[Phylobase-devl] labeling order

Sat Dec 27 15:30:29 CET 2008

Hi all,

and sorry for not participating to the hackathon. I really had no time
at that moment -- moving out from my former lab, finishing a new
'adephylo' package, which I will introduce soon or later on the general
ML, and doing many other stuffs. So, first, thanks to all for making
things move forward.

Here are some opinions, in case it is still time to express some (after
the battle). I recognize most of them consist in encouraging not to
change data formats as much as possible -- basically because I have now
a working package based on our current data representation.
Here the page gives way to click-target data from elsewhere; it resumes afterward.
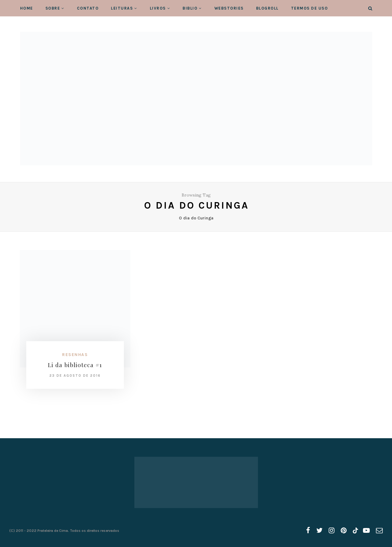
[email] (379, 531)
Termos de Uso (310, 8)
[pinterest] (344, 531)
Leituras (122, 8)
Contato (88, 8)
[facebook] (308, 531)
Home (27, 8)
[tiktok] (355, 531)
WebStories (229, 8)
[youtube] (366, 531)
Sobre (53, 8)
Also, from
what I and some of my colleagues working with phylobase have experienced
so far, it works pretty well and in a sensible way.
>   Hmmm.
>
>   For the record, here's Steve's statement:
>
> SWK - This is crucial and we should decide soon, needs to be sorted
> out for 1.5. I think that many of the problems we're having with
> labels and reordering are due to the fact that until now we treated
> nodes and edges as interchangable. i.e. we had node labels in edge
> matrix order, but these labels should really be associated with
> nodes, not with edges. 
I could not agree more.
> This assumption caused things to break once edges
>  and nodes were not equivalent (now that root edge is in the edge matrix
> and we allow edge matrix reordering, or for unrooted trees). I
> think we need to be very clear about whether methods are actually
> operating on nodes or edges.
> I suggest that edge, edge.labels and edge.lengths (branch lengths)
> are in 'edge' order. 
I can hardly see how it would make sense otherwise. All information
provided for a given item should be sorted according to this item. Tips
labels should be in the tip order, node (internal nodes) label sorted as
node numbers, etc.
> Everything else (node labels, tip labels) should
> be in node id order. nodeId can translate between these two orders.
> Reorder can act on the edge* only since the underlying node ids
> will not change.
>
> Francois: It's definitely a crucial issue. Perhaps we could track
> node.labels and tip.labels by using named vectors, the names of the
> vector would be the nodeId.
>   
I may be missing smthg here, but isn't this we do when using getnodes?
> Marguerite:
> This one is very important, and I think it's a very bad idea to unlink
> the edges and nodes. Edges and nodes are intimately linked. In my
> mind, the edge is simply the branch below the node. So to have edges
> in one order and nodes in another order makes no sense to me at all.
> Why don't we simply give node ID's in "edge" order as you are using
> it? otherwise, there is HUGE potential for confusion. And we would
> need yet another index that indicates a mapping of the node ID to the
> edge matrix.
>   
Again, I completely agree. Edges are uniquely identified by their
desending node, and this is what we have used from the begining.
Moreover, this is what is used in ape, and I think we should diverge
from it only when it is mandatory (e.g. plotting trees with singleton if
these make sense). Most phylobase users are and will be primarly ape users.
> Instead, why don't we just decide on a standard ordering for phylobase
> number the node ID's in this way, and then allow the edge matrix and
> nodeID (and all data vectors) to be reordered as needed for whatever
> functions.  Using the node ID, we can easily  put everything back to
> the "default" phylobase order, BUT ONLY IF all objects (edge matrix,
> branch lengths, labels, etc etc are in the SAME order. Don't "break"
> the integrity of the object just for programming convenience. There is
> just too much danger for confusion. I, for one, would stop using
> phylobase, because it's just too hard to remember the peculiarities of
> the way the object is constructed. Everytime I wanted to do something,
> I'd have to relearn the rules.
>   
Same for me.

Best regards,

Thibaut.